**Records provided**
==*==

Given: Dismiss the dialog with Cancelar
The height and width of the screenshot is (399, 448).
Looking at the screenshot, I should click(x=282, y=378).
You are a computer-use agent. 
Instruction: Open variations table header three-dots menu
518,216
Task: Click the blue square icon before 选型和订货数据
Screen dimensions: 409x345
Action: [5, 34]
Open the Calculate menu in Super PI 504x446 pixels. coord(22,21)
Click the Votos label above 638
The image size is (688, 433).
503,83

==*==

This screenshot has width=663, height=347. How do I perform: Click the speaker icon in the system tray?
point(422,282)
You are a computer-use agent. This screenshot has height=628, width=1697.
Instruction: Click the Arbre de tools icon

==*==

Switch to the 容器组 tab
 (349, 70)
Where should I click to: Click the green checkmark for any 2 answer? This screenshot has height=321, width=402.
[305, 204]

==*==

**What you need to do**
Task for the records above: copy every line in which the word "agent" occurs.

**Output**
You are a computer-use agent. 
You are a computer-use agent. This screenshot has height=628, width=1697.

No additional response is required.